Nella sua sentenza di 230 pagine, il giudice Mehta ha sostenuto che il Dipartimento di Giustizia non è riuscito a dimostrare che soluzioni meno drastiche non sarebbero state sufficienti. Mehta ha espresso scetticismo sul fatto che la cessione di Chrome non avrebbe portato semmai a un "sostanziale degrado del prodotto e a una perdita per il benessere dei consumatori", poiché il browser dipende fortemente dall'infrastruttura di Google.

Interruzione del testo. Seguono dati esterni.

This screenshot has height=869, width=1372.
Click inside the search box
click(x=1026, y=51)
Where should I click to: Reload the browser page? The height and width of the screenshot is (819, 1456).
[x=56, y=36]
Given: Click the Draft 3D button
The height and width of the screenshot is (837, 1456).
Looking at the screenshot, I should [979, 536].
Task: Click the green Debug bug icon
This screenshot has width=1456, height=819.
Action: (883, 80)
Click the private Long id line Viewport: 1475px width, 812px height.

SIAMO SOLO ALL'INIZIOLa decisione è un momento decisivo del più grande caso antitrust dai tempi di Microsoft negli anni '90, ma non rappresenta certo il suo epilogo. Google ha già annunciato ricorso contro la qualifica di "monopolista": siamo solo all'inizio, insomma, di un processo che potrebbe protrarsi per anni, con lo scenario tech sullo sfondo che nel frattempo evolve a ritmi forsennati.
Lee-Anne Mulholland, vicepresidente di Google per gli affari normativi, ha dichiarato che l'azienda sta esaminando attentamente la decisione, esprimendo preoccupazione su come le nuove disposizioni potrebbero avere un impatto sulla privacy degli utenti. Ha anche sottolineato con soddisfazione che la corte ha riconosciuto come la vendita di Chrome e Android avrebbe danneggiato i consumatori e i partner.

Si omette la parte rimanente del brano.